▸ Given request:
Copy out every one of the rows below word for word, keeping their order.

▸ Data shown:
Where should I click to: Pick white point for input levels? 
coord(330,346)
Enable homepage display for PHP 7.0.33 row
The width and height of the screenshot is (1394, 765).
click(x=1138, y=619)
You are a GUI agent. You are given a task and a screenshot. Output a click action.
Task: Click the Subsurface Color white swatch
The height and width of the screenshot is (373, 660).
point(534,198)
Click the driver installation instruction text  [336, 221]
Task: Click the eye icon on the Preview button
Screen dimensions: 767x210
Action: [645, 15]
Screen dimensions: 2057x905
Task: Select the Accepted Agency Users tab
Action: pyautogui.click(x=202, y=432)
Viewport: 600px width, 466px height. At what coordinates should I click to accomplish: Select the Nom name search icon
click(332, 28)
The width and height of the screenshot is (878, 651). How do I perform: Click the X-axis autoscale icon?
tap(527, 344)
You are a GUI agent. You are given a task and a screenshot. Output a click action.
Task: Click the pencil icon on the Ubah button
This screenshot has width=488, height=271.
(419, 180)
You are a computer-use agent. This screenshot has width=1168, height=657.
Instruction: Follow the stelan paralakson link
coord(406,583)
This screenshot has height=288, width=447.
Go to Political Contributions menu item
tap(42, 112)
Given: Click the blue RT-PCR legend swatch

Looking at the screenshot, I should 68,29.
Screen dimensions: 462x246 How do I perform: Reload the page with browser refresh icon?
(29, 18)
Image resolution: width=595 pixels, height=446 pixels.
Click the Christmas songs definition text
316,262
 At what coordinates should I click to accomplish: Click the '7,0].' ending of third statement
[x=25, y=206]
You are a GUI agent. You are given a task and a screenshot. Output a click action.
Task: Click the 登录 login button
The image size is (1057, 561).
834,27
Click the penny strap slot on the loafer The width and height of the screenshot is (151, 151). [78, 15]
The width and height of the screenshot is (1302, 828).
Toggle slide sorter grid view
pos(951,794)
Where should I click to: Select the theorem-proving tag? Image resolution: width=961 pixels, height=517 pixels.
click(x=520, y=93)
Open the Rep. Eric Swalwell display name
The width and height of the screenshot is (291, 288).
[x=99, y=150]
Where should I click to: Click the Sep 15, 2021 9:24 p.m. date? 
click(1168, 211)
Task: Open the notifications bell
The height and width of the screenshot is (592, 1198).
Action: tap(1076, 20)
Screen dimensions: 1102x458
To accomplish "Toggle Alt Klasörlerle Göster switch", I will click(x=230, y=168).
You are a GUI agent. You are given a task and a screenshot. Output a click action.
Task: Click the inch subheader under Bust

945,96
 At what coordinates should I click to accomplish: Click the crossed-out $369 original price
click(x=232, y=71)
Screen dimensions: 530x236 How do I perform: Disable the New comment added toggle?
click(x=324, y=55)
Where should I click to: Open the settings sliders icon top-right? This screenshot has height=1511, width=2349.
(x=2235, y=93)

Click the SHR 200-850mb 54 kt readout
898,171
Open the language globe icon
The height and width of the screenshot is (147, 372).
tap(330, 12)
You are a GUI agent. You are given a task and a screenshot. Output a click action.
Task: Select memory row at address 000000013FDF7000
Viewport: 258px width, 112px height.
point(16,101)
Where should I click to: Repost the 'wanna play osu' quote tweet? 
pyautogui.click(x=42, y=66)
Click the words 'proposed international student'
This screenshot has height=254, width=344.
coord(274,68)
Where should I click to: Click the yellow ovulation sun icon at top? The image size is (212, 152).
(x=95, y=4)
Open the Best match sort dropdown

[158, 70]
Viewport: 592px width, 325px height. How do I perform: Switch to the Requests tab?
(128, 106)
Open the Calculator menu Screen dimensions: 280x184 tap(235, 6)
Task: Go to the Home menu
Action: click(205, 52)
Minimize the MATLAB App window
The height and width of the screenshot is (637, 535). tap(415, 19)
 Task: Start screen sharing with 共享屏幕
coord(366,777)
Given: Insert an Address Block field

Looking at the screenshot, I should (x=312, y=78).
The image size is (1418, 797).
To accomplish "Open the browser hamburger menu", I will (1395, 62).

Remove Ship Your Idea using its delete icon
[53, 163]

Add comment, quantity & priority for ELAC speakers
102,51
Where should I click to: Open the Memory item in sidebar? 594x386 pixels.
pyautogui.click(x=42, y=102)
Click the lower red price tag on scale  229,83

▸ Response to this task:
Where should I click to: Pick white point for input levels? 
coord(330,346)
Enable homepage display for PHP 7.0.33 row
The width and height of the screenshot is (1394, 765).
click(x=1138, y=619)
You are a GUI agent. You are given a task and a screenshot. Output a click action.
Task: Click the Subsurface Color white swatch
The height and width of the screenshot is (373, 660).
point(534,198)
Click the driver installation instruction text  [336, 221]
Task: Click the eye icon on the Preview button
Screen dimensions: 767x210
Action: [645, 15]
Screen dimensions: 2057x905
Task: Select the Accepted Agency Users tab
Action: pyautogui.click(x=202, y=432)
Viewport: 600px width, 466px height. At what coordinates should I click to accomplish: Select the Nom name search icon
click(332, 28)
The width and height of the screenshot is (878, 651). How do I perform: Click the X-axis autoscale icon?
tap(527, 344)
You are a GUI agent. You are given a task and a screenshot. Output a click action.
Task: Click the pencil icon on the Ubah button
This screenshot has width=488, height=271.
(419, 180)
You are a computer-use agent. This screenshot has width=1168, height=657.
Instruction: Follow the stelan paralakson link
coord(406,583)
This screenshot has height=288, width=447.
Go to Political Contributions menu item
tap(42, 112)
Given: Click the blue RT-PCR legend swatch

Looking at the screenshot, I should 68,29.
Screen dimensions: 462x246 How do I perform: Reload the page with browser refresh icon?
(29, 18)
Image resolution: width=595 pixels, height=446 pixels.
Click the Christmas songs definition text
316,262
 At what coordinates should I click to accomplish: Click the '7,0].' ending of third statement
[x=25, y=206]
You are a GUI agent. You are given a task and a screenshot. Output a click action.
Task: Click the 登录 login button
The image size is (1057, 561).
834,27
Click the penny strap slot on the loafer The width and height of the screenshot is (151, 151). [78, 15]
The width and height of the screenshot is (1302, 828).
Toggle slide sorter grid view
pos(951,794)
Where should I click to: Select the theorem-proving tag? Image resolution: width=961 pixels, height=517 pixels.
click(x=520, y=93)
Open the Rep. Eric Swalwell display name
The width and height of the screenshot is (291, 288).
[x=99, y=150]
Where should I click to: Click the Sep 15, 2021 9:24 p.m. date? 
click(1168, 211)
Task: Open the notifications bell
The height and width of the screenshot is (592, 1198).
Action: tap(1076, 20)
Screen dimensions: 1102x458
To accomplish "Toggle Alt Klasörlerle Göster switch", I will click(x=230, y=168).
You are a GUI agent. You are given a task and a screenshot. Output a click action.
Task: Click the inch subheader under Bust

945,96
 At what coordinates should I click to accomplish: Click the crossed-out $369 original price
click(x=232, y=71)
Screen dimensions: 530x236 How do I perform: Disable the New comment added toggle?
click(x=324, y=55)
Where should I click to: Open the settings sliders icon top-right? This screenshot has height=1511, width=2349.
(x=2235, y=93)

Click the SHR 200-850mb 54 kt readout
898,171
Open the language globe icon
The height and width of the screenshot is (147, 372).
tap(330, 12)
You are a GUI agent. You are given a task and a screenshot. Output a click action.
Task: Select memory row at address 000000013FDF7000
Viewport: 258px width, 112px height.
point(16,101)
Where should I click to: Repost the 'wanna play osu' quote tweet? 
pyautogui.click(x=42, y=66)
Click the words 'proposed international student'
This screenshot has height=254, width=344.
coord(274,68)
Where should I click to: Click the yellow ovulation sun icon at top? The image size is (212, 152).
(x=95, y=4)
Open the Best match sort dropdown

[158, 70]
Viewport: 592px width, 325px height. How do I perform: Switch to the Requests tab?
(128, 106)
Open the Calculator menu Screen dimensions: 280x184 tap(235, 6)
Task: Go to the Home menu
Action: click(205, 52)
Minimize the MATLAB App window
The height and width of the screenshot is (637, 535). tap(415, 19)
 Task: Start screen sharing with 共享屏幕
coord(366,777)
Given: Insert an Address Block field

Looking at the screenshot, I should (x=312, y=78).
The image size is (1418, 797).
To accomplish "Open the browser hamburger menu", I will (1395, 62).

Remove Ship Your Idea using its delete icon
[53, 163]

Add comment, quantity & priority for ELAC speakers
102,51
Where should I click to: Open the Memory item in sidebar? 594x386 pixels.
pyautogui.click(x=42, y=102)
Click the lower red price tag on scale  229,83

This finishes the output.